>> begin MATERIALS PROVIDED

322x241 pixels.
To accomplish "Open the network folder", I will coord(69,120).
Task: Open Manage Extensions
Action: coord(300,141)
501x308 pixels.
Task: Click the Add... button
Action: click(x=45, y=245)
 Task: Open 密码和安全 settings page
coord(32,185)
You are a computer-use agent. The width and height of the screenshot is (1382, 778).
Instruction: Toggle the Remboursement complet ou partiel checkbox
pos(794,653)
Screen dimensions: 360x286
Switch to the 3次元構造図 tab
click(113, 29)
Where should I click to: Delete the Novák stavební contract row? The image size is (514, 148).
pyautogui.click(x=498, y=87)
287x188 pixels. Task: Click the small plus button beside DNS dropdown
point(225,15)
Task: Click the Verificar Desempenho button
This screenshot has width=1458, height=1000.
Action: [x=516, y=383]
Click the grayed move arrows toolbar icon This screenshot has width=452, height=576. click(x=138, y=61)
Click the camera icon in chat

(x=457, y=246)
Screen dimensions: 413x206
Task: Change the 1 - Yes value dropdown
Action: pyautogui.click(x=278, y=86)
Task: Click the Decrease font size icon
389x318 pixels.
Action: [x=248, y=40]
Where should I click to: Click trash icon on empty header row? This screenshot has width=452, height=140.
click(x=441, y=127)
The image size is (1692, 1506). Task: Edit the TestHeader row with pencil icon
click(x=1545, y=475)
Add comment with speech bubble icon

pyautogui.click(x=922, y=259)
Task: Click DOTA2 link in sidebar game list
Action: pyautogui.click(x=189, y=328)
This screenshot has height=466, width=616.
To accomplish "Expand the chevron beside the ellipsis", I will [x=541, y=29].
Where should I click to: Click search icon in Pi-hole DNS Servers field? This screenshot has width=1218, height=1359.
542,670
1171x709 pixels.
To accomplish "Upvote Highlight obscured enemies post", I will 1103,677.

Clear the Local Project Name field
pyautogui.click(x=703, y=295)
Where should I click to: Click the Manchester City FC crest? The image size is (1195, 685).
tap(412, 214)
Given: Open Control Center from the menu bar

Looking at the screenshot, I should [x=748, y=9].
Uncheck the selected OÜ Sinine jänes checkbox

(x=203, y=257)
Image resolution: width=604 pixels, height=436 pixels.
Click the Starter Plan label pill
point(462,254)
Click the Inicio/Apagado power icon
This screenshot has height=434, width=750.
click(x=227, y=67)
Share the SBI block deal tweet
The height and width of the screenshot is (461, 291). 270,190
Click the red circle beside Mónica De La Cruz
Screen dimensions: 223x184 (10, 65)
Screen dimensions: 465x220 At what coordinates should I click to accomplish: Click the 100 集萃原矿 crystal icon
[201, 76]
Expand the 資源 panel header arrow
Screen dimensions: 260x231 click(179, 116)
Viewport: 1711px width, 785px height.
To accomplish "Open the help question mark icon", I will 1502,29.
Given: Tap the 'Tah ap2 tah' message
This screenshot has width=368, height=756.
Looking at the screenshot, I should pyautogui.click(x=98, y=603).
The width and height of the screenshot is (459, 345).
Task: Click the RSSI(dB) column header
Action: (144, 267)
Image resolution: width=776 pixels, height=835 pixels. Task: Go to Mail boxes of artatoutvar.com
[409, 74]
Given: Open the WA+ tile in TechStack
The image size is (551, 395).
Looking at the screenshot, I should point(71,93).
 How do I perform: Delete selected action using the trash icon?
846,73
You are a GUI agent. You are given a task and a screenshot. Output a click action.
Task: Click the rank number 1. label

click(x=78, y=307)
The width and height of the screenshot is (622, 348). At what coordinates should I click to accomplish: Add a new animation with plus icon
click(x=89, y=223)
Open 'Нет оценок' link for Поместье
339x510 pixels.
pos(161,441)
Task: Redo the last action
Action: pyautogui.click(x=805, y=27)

>> end MATERIALS PROVIDED

TASK DETAILS: Format the lines above as a JSON list of strings, one string per line, leaving out blank lines.

REPLY TO THE TASK:
[
  "322x241 pixels.",
  "To accomplish \"Open the network folder\", I will coord(69,120).",
  "Task: Open Manage Extensions",
  "Action: coord(300,141)",
  "501x308 pixels.",
  "Task: Click the Add... button",
  "Action: click(x=45, y=245)",
  " Task: Open 密码和安全 settings page",
  "coord(32,185)",
  "You are a computer-use agent. The width and height of the screenshot is (1382, 778).",
  "Instruction: Toggle the Remboursement complet ou partiel checkbox",
  "pos(794,653)",
  "Screen dimensions: 360x286",
  "Switch to the 3次元構造図 tab",
  "click(113, 29)",
  "Where should I click to: Delete the Novák stavební contract row? The image size is (514, 148).",
  "pyautogui.click(x=498, y=87)",
  "287x188 pixels. Task: Click the small plus button beside DNS dropdown",
  "point(225,15)",
  "Task: Click the Verificar Desempenho button",
  "This screenshot has width=1458, height=1000.",
  "Action: [x=516, y=383]",
  "Click the grayed move arrows toolbar icon This screenshot has width=452, height=576. click(x=138, y=61)",
  "Click the camera icon in chat",
  "(x=457, y=246)",
  "Screen dimensions: 413x206",
  "Task: Change the 1 - Yes value dropdown",
  "Action: pyautogui.click(x=278, y=86)",
  "Task: Click the Decrease font size icon",
  "389x318 pixels.",
  "Action: [x=248, y=40]",
  "Where should I click to: Click trash icon on empty header row? This screenshot has width=452, height=140.",
  "click(x=441, y=127)",
  "The image size is (1692, 1506). Task: Edit the TestHeader row with pencil icon",
  "click(x=1545, y=475)",
  "Add comment with speech bubble icon",
  "pyautogui.click(x=922, y=259)",
  "Task: Click DOTA2 link in sidebar game list",
  "Action: pyautogui.click(x=189, y=328)",
  "This screenshot has height=466, width=616.",
  "To accomplish \"Expand the chevron beside the ellipsis\", I will [x=541, y=29].",
  "Where should I click to: Click search icon in Pi-hole DNS Servers field? This screenshot has width=1218, height=1359.",
  "542,670",
  "1171x709 pixels.",
  "To accomplish \"Upvote Highlight obscured enemies post\", I will 1103,677.",
  "Clear the Local Project Name field",
  "pyautogui.click(x=703, y=295)",
  "Where should I click to: Click the Manchester City FC crest? The image size is (1195, 685).",
  "tap(412, 214)",
  "Given: Open Control Center from the menu bar",
  "Looking at the screenshot, I should [x=748, y=9].",
  "Uncheck the selected OÜ Sinine jänes checkbox",
  "(x=203, y=257)",
  "Image resolution: width=604 pixels, height=436 pixels.",
  "Click the Starter Plan label pill",
  "point(462,254)",
  "Click the Inicio/Apagado power icon",
  "This screenshot has height=434, width=750.",
  "click(x=227, y=67)",
  "Share the SBI block deal tweet",
  "The height and width of the screenshot is (461, 291). 270,190",
  "Click the red circle beside Mónica De La Cruz",
  "Screen dimensions: 223x184 (10, 65)",
  "Screen dimensions: 465x220 At what coordinates should I click to accomplish: Click the 100 集萃原矿 crystal icon",
  "[201, 76]",
  "Expand the 資源 panel header arrow",
  "Screen dimensions: 260x231 click(179, 116)",
  "Viewport: 1711px width, 785px height.",
  "To accomplish \"Open the help question mark icon\", I will 1502,29.",
  "Given: Tap the 'Tah ap2 tah' message",
  "This screenshot has width=368, height=756.",
  "Looking at the screenshot, I should pyautogui.click(x=98, y=603).",
  "The width and height of the screenshot is (459, 345).",
  "Task: Click the RSSI(dB) column header",
  "Action: (144, 267)",
  "Image resolution: width=776 pixels, height=835 pixels. Task: Go to Mail boxes of artatoutvar.com",
  "[409, 74]",
  "Given: Open the WA+ tile in TechStack",
  "The image size is (551, 395).",
  "Looking at the screenshot, I should point(71,93).",
  " How do I perform: Delete selected action using the trash icon?",
  "846,73",
  "You are a GUI agent. You are given a task and a screenshot. Output a click action.",
  "Task: Click the rank number 1. label",
  "click(x=78, y=307)",
  "The width and height of the screenshot is (622, 348). At what coordinates should I click to accomplish: Add a new animation with plus icon",
  "click(x=89, y=223)",
  "Open 'Нет оценок' link for Поместье",
  "339x510 pixels.",
  "pos(161,441)",
  "Task: Redo the last action",
  "Action: pyautogui.click(x=805, y=27)"
]